More than 50 academics at the University of Cambridge have signed a statement condemning Israel’s recent attack on Gaza, and urging a lifting of the blockade and “justice for the Palestinian people”.

Signatories to the statement, published Sunday, include experts from a variety of disciplines. The motivation, according to the professors, is “a responsibility – whether as practitioners of our various subjects, as employees of this University, as academics, or just as human beings – to speak out against the recent actions and posture of the Israeli state”.

The statement highlights the death and destruction caused by Israel’s “bombardment”, including hundreds of child fatalities and “entire families” wiped out – atrocities that “occur against the background of decades of Israeli occupation and illegal expansion”.

The Cambridge-based scholars tackle the “disingenuous” accusation of “singling Israel out”, noting the “unmistakeable asymmetry of power between the two sides”, and going on to say:

As many have persuasively argued over the last few weeks, it is Israel that singles itself out: through its claims to moral impeccability, its celebrated status as a democracy, through its receipt of massive support from the US and other nations, and through its abuse of the memory of the holocaust in order to deflect criticism and to discredit the Palestinian struggle – on this point, we wish to express our solidarity with the more than 300 holocaust survivors and their descendants who have recently called on the world to take action to stop Israel’s crimes against the Palestinians.

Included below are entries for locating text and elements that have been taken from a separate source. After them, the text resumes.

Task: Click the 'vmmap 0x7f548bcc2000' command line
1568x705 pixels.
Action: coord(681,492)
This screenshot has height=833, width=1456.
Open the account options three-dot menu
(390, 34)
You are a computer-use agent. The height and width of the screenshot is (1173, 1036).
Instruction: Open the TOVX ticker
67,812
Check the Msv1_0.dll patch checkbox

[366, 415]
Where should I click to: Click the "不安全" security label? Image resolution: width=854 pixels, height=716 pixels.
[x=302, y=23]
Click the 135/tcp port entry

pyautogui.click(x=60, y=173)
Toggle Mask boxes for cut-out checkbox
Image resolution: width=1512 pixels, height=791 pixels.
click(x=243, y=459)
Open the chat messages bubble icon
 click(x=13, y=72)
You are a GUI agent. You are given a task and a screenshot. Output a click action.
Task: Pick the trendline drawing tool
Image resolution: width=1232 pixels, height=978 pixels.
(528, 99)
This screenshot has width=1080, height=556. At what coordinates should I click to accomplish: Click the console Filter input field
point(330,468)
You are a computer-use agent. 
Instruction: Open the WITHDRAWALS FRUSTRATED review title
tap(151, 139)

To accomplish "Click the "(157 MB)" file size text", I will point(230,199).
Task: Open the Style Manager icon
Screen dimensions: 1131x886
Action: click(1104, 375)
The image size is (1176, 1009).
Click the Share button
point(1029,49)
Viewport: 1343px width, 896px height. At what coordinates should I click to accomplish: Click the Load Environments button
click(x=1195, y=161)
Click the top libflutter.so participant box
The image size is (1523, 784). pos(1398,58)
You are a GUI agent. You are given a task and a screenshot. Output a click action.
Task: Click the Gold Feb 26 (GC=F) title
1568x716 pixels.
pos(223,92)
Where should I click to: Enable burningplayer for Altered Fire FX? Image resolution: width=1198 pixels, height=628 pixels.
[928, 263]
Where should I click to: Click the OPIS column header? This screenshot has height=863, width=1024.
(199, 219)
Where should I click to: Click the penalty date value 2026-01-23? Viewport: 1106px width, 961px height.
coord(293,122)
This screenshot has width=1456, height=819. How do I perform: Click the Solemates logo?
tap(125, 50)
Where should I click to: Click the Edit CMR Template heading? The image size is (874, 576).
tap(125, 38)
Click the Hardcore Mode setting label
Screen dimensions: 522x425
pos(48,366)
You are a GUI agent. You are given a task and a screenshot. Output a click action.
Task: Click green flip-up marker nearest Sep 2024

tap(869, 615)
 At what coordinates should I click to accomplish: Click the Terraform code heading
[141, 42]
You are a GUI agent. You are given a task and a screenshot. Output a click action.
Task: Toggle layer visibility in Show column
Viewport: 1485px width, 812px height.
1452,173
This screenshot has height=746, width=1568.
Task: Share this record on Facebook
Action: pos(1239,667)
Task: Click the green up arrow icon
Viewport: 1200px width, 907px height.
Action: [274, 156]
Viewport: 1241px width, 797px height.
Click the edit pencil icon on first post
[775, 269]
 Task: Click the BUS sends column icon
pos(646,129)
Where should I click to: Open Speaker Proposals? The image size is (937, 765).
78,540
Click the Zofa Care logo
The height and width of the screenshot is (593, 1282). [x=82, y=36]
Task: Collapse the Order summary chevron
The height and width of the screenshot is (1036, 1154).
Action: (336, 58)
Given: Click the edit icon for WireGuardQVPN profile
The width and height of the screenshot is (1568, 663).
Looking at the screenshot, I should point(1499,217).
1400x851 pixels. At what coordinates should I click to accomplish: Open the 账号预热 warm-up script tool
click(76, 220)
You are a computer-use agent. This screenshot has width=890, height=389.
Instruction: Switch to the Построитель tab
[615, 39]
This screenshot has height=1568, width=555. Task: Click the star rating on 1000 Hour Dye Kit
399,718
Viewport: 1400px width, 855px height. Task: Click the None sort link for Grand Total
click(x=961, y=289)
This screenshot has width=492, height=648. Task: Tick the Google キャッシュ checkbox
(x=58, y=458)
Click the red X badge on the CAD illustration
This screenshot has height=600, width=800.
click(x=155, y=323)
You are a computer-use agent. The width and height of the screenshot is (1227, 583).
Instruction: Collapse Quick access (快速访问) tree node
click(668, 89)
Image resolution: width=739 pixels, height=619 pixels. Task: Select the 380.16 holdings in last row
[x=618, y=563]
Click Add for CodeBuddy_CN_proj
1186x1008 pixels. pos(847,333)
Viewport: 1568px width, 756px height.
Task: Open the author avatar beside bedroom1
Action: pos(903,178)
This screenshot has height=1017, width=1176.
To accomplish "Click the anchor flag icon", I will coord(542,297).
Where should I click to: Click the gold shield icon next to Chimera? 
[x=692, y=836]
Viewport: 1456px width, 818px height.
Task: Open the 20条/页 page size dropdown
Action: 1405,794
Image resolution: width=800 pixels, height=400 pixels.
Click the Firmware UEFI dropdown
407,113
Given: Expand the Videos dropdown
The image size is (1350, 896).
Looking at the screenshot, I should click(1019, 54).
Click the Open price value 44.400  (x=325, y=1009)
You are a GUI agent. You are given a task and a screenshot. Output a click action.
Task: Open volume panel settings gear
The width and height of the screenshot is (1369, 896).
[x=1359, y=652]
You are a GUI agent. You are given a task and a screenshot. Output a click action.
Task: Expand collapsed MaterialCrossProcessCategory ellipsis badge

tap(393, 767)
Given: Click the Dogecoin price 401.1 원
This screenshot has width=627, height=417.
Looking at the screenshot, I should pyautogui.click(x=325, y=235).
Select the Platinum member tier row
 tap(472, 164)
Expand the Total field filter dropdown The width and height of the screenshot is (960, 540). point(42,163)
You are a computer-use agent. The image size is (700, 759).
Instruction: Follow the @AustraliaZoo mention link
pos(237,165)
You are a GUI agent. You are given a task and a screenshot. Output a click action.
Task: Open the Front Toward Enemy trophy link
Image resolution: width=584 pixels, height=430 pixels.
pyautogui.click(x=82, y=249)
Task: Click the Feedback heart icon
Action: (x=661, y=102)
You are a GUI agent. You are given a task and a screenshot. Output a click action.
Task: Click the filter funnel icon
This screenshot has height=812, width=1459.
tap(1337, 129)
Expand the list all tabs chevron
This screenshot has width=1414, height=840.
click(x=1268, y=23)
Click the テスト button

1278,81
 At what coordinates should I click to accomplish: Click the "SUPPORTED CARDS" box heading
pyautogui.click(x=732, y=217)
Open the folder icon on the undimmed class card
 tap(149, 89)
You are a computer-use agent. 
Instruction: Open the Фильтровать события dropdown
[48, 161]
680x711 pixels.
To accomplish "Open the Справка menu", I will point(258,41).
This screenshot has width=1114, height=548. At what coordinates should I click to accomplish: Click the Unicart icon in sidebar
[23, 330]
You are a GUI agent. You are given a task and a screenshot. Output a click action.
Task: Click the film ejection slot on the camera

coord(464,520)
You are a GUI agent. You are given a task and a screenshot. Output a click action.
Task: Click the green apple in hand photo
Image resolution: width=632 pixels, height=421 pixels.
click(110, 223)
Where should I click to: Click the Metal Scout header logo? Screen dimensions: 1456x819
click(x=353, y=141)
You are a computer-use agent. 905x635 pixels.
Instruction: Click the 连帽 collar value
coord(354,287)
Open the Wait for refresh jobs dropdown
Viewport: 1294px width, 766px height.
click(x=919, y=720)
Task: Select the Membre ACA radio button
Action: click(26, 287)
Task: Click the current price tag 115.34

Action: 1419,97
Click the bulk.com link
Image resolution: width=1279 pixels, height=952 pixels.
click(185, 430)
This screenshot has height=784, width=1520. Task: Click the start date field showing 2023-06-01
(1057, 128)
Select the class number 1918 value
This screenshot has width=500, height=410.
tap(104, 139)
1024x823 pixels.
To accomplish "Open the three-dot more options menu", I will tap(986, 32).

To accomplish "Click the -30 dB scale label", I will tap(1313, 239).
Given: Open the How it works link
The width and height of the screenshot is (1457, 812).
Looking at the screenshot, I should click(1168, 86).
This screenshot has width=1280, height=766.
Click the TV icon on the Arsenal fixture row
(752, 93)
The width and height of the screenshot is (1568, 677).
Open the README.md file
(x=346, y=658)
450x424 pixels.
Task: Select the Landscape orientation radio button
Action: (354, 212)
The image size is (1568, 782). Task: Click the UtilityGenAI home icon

The statement concludes with the academics adding their “voices to those of the Palestinian resistance in appealing for an immediate lifting of the blockade on Gaza”. But “beyond this most urgent demand”, the signatories also urge:

the realisation of a more far-reaching justice for the Palestinian people, including the displaced refugees, and at the same time the realisation of a situation in which the inhabitants of historic Palestine, whatever their ethnicity, religion, or culture, whether they now live as Palestinians or as Israelis, are able to coexist under conditions of meaningful freedom and equality – equality of civic status, of respect, and of access to land and resources.

They also express solidarity with students and lecturers “inside and outside of Israel” who are victimised “for speaking out on this issue”, and the statement ends with a link to the support website for Palestinian-American academic Steven Salaita.